2
votes

I am facing an issue in joining a KStream with a GlobalKTable and would appreciate your help.

Given the two Kafka topics orders and customers:

Orders

"1"     {"ID":"1","Name":"Myorder1","CustID":"100"}

"2"     {"ID":"2","Name":"MyOrder2","CustID":"200"}

Customers

"100"   {"CustID":"100","CustName":"Customer1"}

"200"   {"CustID":"200","CustName":"Customer2"}

The requirement is to enrich the stream of orders with the customer name

"1"     {"ID":"1","Name":"Myorder1","CustID":"100","CustName":"Customer1"}

"2"     {"ID":"2","Name":"MyOrder2","CustID":"200","CustName":"Customer2"}}

I am trying the following:

  1. Build a KStream from the orders topic
  2. Build a GlobalKTable from the customers topic
  3. Build another stream which joins Orders and Customers (look up Order.CustID in the Customer table)
KStream<String, EnrichedOrder> enrichedstreams = orders.join(
    customers,
    new KeyValueMapper<String, Order, String>() {            
        @Override
        public String apply(String key, Order value) {
           return value.CustID;
        }
    },
    new ValueJoiner<Order,Customer, EnrichedOrder>() {
        @Override
        public EnrichedOrder apply(Order order, Customer customer) {
            EnrichedOrder eorder = new EnrichedOrder();
            eorder.CustID = order.CustID;
            eorder.CustName = customer.CustName;
            eorder.ID = order.ID;
            eorder.Name = order.Name;           
            return eorder;
        }
    }
);

But it’s not giving any result and does not throw any exception either.

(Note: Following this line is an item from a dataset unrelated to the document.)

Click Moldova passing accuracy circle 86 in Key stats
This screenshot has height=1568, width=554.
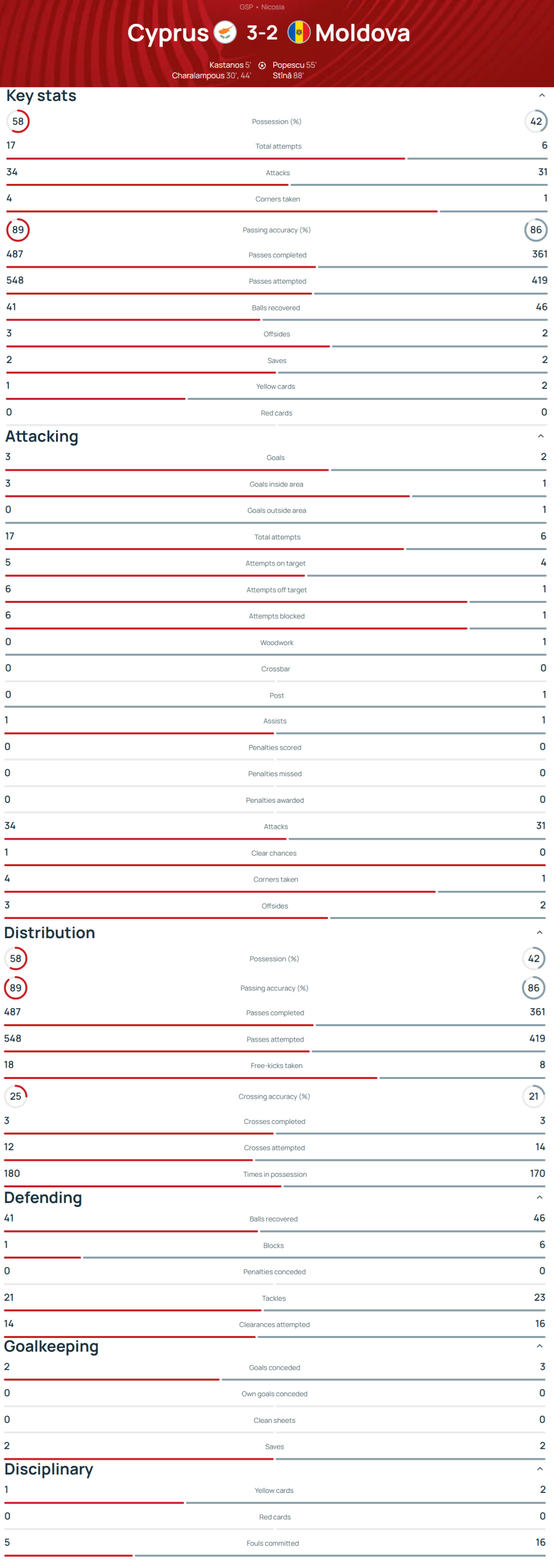point(536,230)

When using a leftJoin, I am getting a NullPointer exception for Customer.

Please let me know in case you have faced a similar issue and suggest how to fix this.

2
Make sure that the GlobalKTable is entirely populated when the stream processing starts. It may be the case that orders are already processing while the customer table is still being populated. To avoid this, start the streams application and only then produce new order events. Also you may need to reset offsets when running your tests multiple times.user152468
is there any way to check if GlobalKtable is populated entirely? Like foreach loop in kstream.deepak
@deepak, could you provide the code by which you create the GlobalKTable?dmkvl
@deepak, make sure your messages (orders and customers) have keys. By the way, do you really need a GlobalKTable (and not KTable)?dmkvl
@user152468 -- your initial concern about "loading" the table should not apply -- on startup, a GlobalKTable is bootstrapped to the end of the topic before any processing begins (this is a difference to KTables that provide time-synchronized joining/processing while GlobalKTables are not time-synchronized).Matthias J. Sax

2 Answers

3
votes

Let's look carefully at the content of your copy-paste:

In the customers topic:

"100"   {"CustID":"100","CustName":"Customer1"}

You can notice the key is a String, and this String contains double-quotes: "100". Usually, the string keys are printed without the double-quotes. I would rather have expected to see:

 100    {"CustID":"100","CustName":"Customer1"}

In other words, the Java String representation of your key is ""100"" (or "\"100\"") and not "100" as we would expect.

On the other hand, the value in your orders topic is a Json {"ID":"1","Name":"Myorder1","CustID":"100"}, and the attribute CustID is a String, this time represented in Java "100".

When you join orders and customers, you try to match the orders CustID 100 with the Customer key "100". And this will fail because of the double-quotes in the key which are missing from the CustID.

0
votes

@deepak you may need to materialize your KTable

builder.table(customers, Materialized.as(customerStore));

Then stream the orders and build your join.